Crypto is SHAttered!

SHA-1 is not a favoured son at the present time, and has been on borrowed time when it has shown to have theoretical collisions from its…

Crypto is SHAttered!

SHA-1 is not a favoured son at the present time, and has been on borrowed time when it has shown to have theoretical collisions from its hash signatures. But it was Google’s who finally produced a collision for SHA-1 in 2017. For this Google used some of the best computing power around to cause a practical collision [here]:

Google, and the University of Amsterdam, thus announced that they had cracked SHA-1 (Secure Hash Algorithm 1), and which has been a standard hashing method since 1993. SHA-1 produces a 160-bit hash signature, and NIST designed a new hash function for SHA-2, and which has four main hash sizes: 224-bits (SHA-224); 256-bits (SHA-256); 384 bits (SHA-384); and 512 bits (SHA-512). SHA-3 uses a new type of hashing method, and is optimised for IoT methods [here].

But wait … it took Google two years to create a single collision. Considering the resources at Google’s fingertips, the cracking of SHA-1 is well out-of-budget for most organisations [here]. The answer for many is the move to SHA-2/SHA-256 [here], but this can be costly, especially to replace digital certificates which use SHA-1. Basically we have evolved from MD5 (a 128-bit hash signature), and then onto SHA-1 (a 160-bit hash signature), but SHA-256 ( a 256-bit hash signature) is now being recommended. And just in case SHA-2 gets cracked, there’s a new method defined with SHA-3 (Keccak) [here].

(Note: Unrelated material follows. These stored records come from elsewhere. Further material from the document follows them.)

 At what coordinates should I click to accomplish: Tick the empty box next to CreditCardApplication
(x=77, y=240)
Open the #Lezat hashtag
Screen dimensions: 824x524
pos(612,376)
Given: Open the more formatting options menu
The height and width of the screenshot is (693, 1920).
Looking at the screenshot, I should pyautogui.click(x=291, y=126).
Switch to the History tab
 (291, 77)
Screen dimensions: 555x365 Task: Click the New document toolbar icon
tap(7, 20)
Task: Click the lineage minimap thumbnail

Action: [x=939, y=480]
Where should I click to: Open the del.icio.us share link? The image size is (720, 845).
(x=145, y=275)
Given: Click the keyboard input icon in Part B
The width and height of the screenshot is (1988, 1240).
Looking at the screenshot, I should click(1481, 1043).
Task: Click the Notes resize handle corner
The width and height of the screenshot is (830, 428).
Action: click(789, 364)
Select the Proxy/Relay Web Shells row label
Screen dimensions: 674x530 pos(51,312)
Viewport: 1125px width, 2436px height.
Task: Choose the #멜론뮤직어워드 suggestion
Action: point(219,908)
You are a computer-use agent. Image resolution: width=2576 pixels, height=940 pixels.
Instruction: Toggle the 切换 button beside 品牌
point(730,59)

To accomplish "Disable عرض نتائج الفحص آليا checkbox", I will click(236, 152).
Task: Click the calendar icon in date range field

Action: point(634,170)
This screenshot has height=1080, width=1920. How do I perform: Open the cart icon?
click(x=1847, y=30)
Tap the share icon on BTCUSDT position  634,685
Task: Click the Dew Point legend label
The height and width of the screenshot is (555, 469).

The research team produced two PDF files which have the same hash signature: (PDF 1 and PDF 2). This type of collision is known

Overall SHAttered took 9,223,372,036,854,775,808 computations, with the equivalent of 6,500 years of single-CPU computations (such as from a desktop computer) and 110 years of single-GPU computations. With 110 GPUs, of course, it will only take one year. So, if you can afford lots of GPUs, then you could find a collision, but its going to be costly in terms for energy requirements. SHAttered is 100,000 faster than a brute force attack that uses the birthday paradox, and where we would it would take 12,000,000 GPU one year to crack.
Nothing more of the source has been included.